The number of platelets of Multidrug Resistant tuberculosis (MDR-TB) patients in this study obtained results as many as 15 samples (60.0%) normal platelet counts, 8 samples (32.0%) low platelet counts and as many as 2 samples (8.0%) increased platelet counts. This is not in line with the results of research conducted by Sari (2022) where out of 30 samples with as many as 20 samples (66.6%) normal platelet counts, 2 samples (6.7%) with low platelet counts and 8 samples (28.7%) experienced an increase in platelet counts (Sari, 2022).

Thrombocytopenia can occur as a result of severe bacterial infection in Multidrug Resistant tuberculosis (MDR-TB) patients, or because they have taken various drugs for too long during the treatment period undertaken by Multidrug Resistant tuberculosis (MDR-TB) patients. As previously reported, various drugs can cause platelet destruction mediated by the immune system by working as a hapten or participating in the formation of immune complexes that settle on the platelet membrane (Astuti, 2018).
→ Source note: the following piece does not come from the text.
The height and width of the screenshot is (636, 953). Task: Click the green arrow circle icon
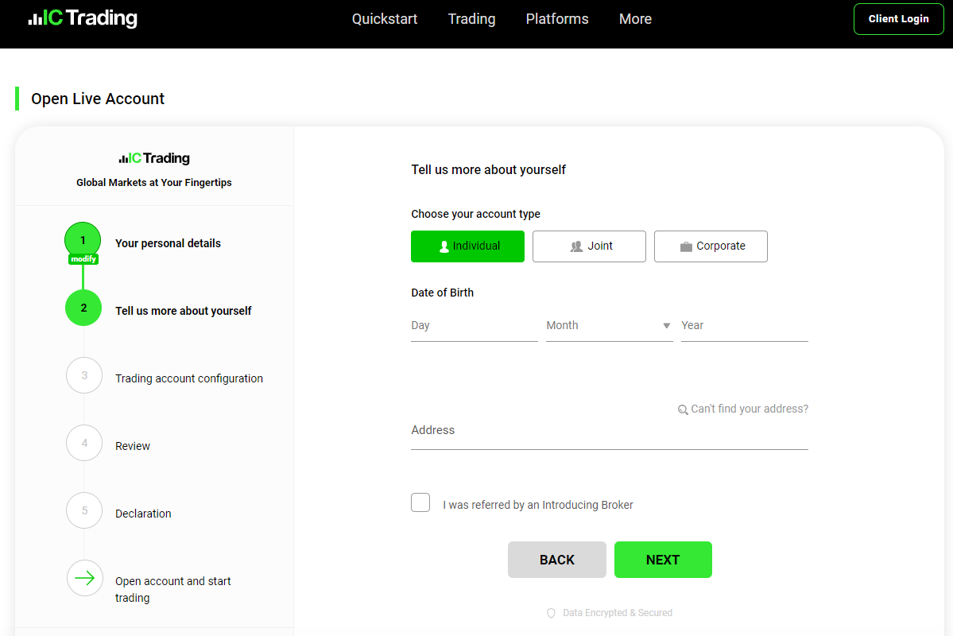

A decrease in platelets can be caused by the effects of medication and immune destruction of platelets. An increased platelet count indicates platelet activation and signaling will cause platelet and monocyte adhesion which triggers macrophage activation (Sitanggang & Sihombing, 2023).

The low leukocyte count is caused by the anti-tuberculosis drug rifampicin. Rifampicin can bind to plasma macromolecular proteins, promote antibody formation, and form antigen antibody complexes. When these complexes are absorbed on leukocytes, they can cause leukocyte lysis and target cell damage, leading to leukopenia. Multidrug Resistant tuberculosis (MDR-TB), where there is resistance to anti-tuberculosis drugs that are no longer sensitive to Mycobacterium tuberculosis bacteria due to gene mutations of Mycobacterium tuberculosis bacteria, so that bacteria can survive and can reduce the body's defense system which results in the body being more easily exposed to Mycobacterium tuberculosis bacteria that cause pulmonary tuberculosis disease (Aprilia, 2017).

Based on the data from the examination of the ESR value, it is in line with the research conducted by Ningrum (2017) who experienced an increase in ESR value of 94.3% or 99 patients out of 105 patients. Research subjects with male gender in the results of ESR examination experienced an increase who underwent treatment ≤ 7 months. This can be caused by an acute phase infection which will trigger an immune response and will activate macrophage cells and increase acute phase proteins which can trigger the formation of reouleux which will affect the mass of red blood cells which will affect the value of ESR (Asmauliyana, 2019).

Protein activation can increase acute phase proteins which cause increased erythrocyte aggregation to form reouleux accompanied by erythrocyte reouleux deposition so that abnormal blood sedimentation rate levels are obtained at the end of the slow deposition phase (Nurmawan et al., 2020). ESR values in patients with Multidrug Resistant Tuberculosis (MDR-TB) with female gender increased during treatment. This can be influenced by the fact that women need more iron in their body and the lack of proper diet during treatment for patients with Multidrug Resistant Tuberculosis (MDR-TB). The ESR rises faster for women than men due to the increase in fibrinogen levels that occurs during pregnancy, diabetes mellitus, and infection. Routine ESR checks can show the progress of whether the disease is healing, such as in rheumatic fever pulmonary TB. ESR is a non-specific reaction from the body, because ESR can increase in all infections (Nirwanto, 2021).

 

 

 

 

CONCLUSION

Hemoglobin, hematocrit and erythrocyte levels of TB patients decreased after the first to 8th month of treatment, while variations in platelet values showed 32% decreased after the 6th month. Most normal results were obtained in the value of lekocyte results and variations in ESR results were obtained differently based on gender where women experienced a tendency to increase ESR levels compared to men who mostly showed normal results. Hematologic values based on cell blood count (CBC) due to the effect of treatment should be assessed continuously during TB treatment.